It was the most isolating experience—I was in rural Louisiana, with 10 other evacuees, but I was the only one really from New Orleans, and I was the only Black person. And it was very difficult; West Louisiana isn't exactly the best place for a person in an interracial relationship to be. It was scary shit. I wanted to be with people who, if not my family, had similar experiences.
Where Was the Outcry?
JD: I think many people who had evacuated were feeling hopeless and very isolated during that time. I was screaming at the TV, too.
SG: And where was the public outcry? I was thinking, this is insane! Kai, of Critical Resistance, called me and said "We need to do something! Maybe we should organize 'Freedom Buses' and go get people!" And I was thinking, that is a great idea—but it won't work!
The reality was, the government was failing the people, and I was not surprised about that, specifically the community they were failing. But a lot of groups that identify themselves as progressive, radicals, revolutionaries, leftist, or what have you—we do not have the capacity to mobilize people, to rescue people and to provide relief. We should have organized Freedom Buses, but how are we going to get the buses, how are we going to get into the city?
I started to think about activism and organizing in an imperialist nation, and how we all have the analysis but we also lack the resources and the people power to effectively move. It was a wake-up—imperialism is real, and being in an oppressed community in a country like the United States, there is a level of comfort that we organizers and activists have, and that comfort—in terms of an imperialist privilege—prevents us from connecting with people so that we can effectively mobilize the resources we do have, not just to critique the government but to challenge the government in meeting the needs of the people in ways that are not met by traditional social service models.
JD: You are illustrating not just the lack of response of the government, but the weakness of the left and our response to Katrina. People are outraged, but we—the left—are not any stronger, we don't have any more capacity than we did on August 28th. But I think there is huge organizing potential in this moment, even though the task ahead of us is incredible. You've been in post-Katrina New Orleans, but you've also been in Philadelphia and other parts of the country. What has the progressive response been in your estimation? And what potential is there for organizing? And what needs to be done to build this movement?
SG: I think those are very good questions. One of the things I've been thinking about is this statement the co-founder of INCITE!, Andrea Smith from the Cherokee Nation, made in 2000 at the first Color of Violence Conference at UC Santa Cruz—and I'm paraphrasing here—that there is a lot working against us, but the things we do have are numbers, we have the people, and if we aren't reaching out to people, organizing people from the grassroots, then we will always be stopped; we will always be beat.
We need to look at our work this way post-Katrina. There is a lot working against us, but there are so many resources that we have not acknowledged or tapped into, and that is the power of the people. And I'm not talking in an abstract way, because people have resources and skills and experiences that we have to identify and pull together.

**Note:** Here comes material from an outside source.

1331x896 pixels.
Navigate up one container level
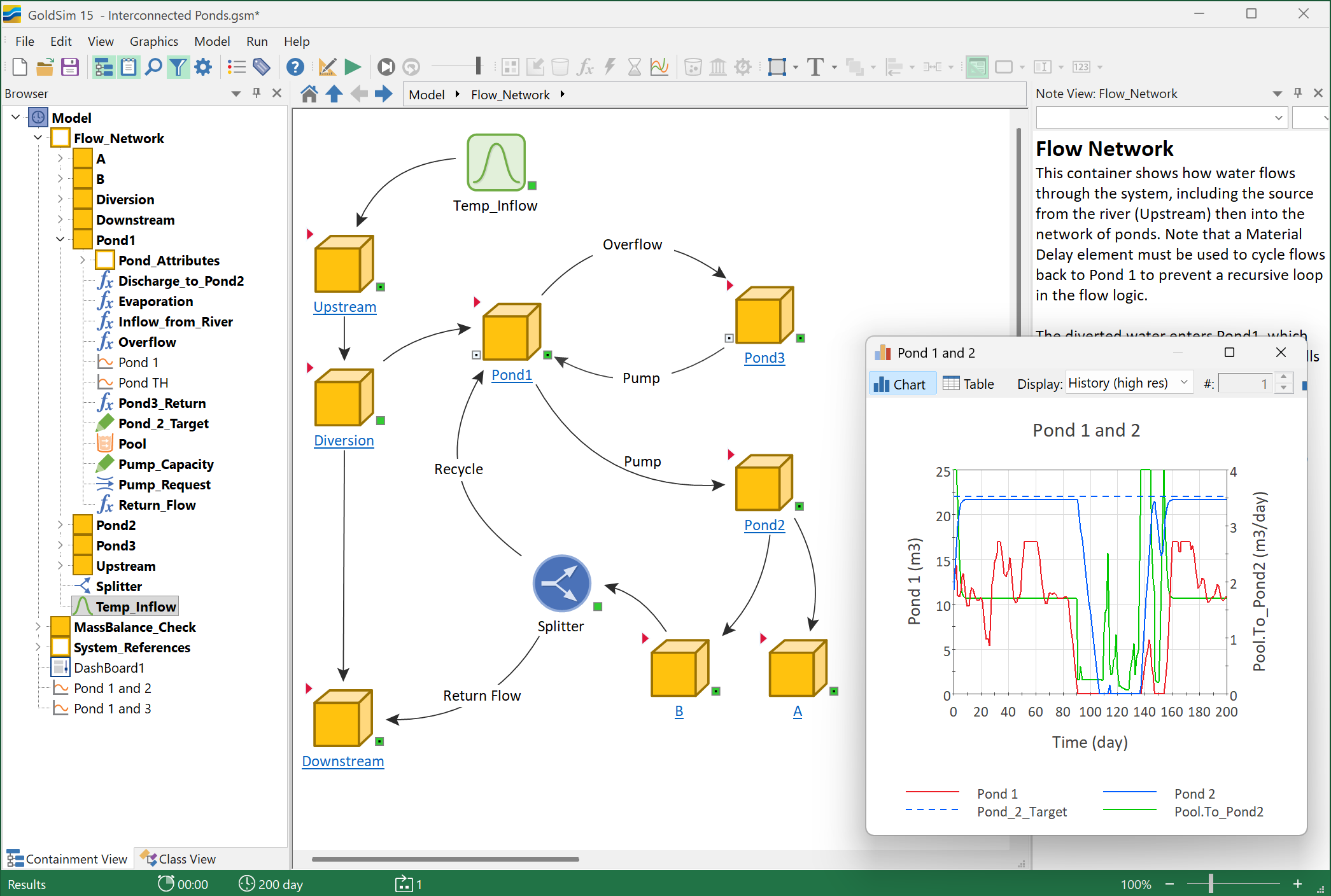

So when we talk about post-Katrina organizing, we are talking again about building an unfragmented, an undivided movement. To build this we have to put all our own agendas aside and look to the people most adversely impacted, and that is the challenge. You see everyone grab, grab, grab for a piece saying "we are activists, we are organizers and we can do blah, blah, blah." But it isn't an individual thing—it is not "what can I do," but "what can we do"—it requires collective action.

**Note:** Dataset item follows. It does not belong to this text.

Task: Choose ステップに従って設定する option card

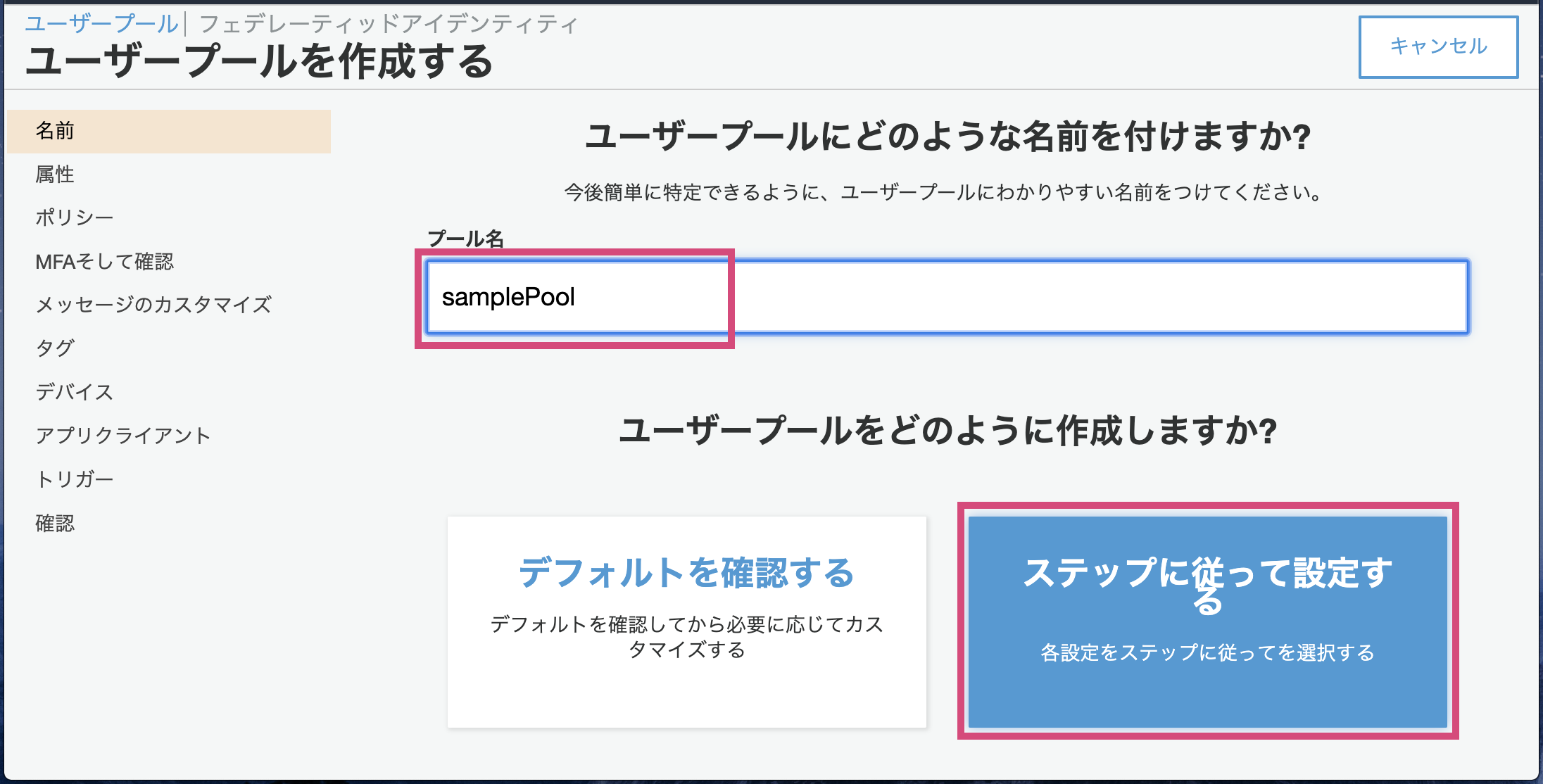Action: click(x=1207, y=621)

If there is one thing I've learned in INCITE! it is to create a pole for collective action, because it is not just about us.
There has been a lot learned from natural disasters, around the world, but not all this information has been shared: natural disasters, human conflicts, mandmade disasters that we should have all learned from. Haiti was nearly destroyed a year ago from a hurricane. Where are the left and progressive forces learning from that experience?
If anything, for me, advocating a grassroots response, stepping into the reality of it, I'm thinking: how do we create a more global awareness, how do we connect local to global? How do we see ourselves as a global society?
As a Black person, this has made me more aware of being connected to a Black diaspora. Even when George Bush came down, he talked about "this part of the world" to distance himself from citizens of this country.
JD: Well, don't you think that fit in with the media discussion of refugees, to somehow "otherize" people from New Orleans to make them seem like they were from somewhere else?
SG: But part of that was about how we view refugees in this country. Refugee is equated with something so negative, something so wrong, so "not us." So are the people they are seeing on TV so wrong, so not like us?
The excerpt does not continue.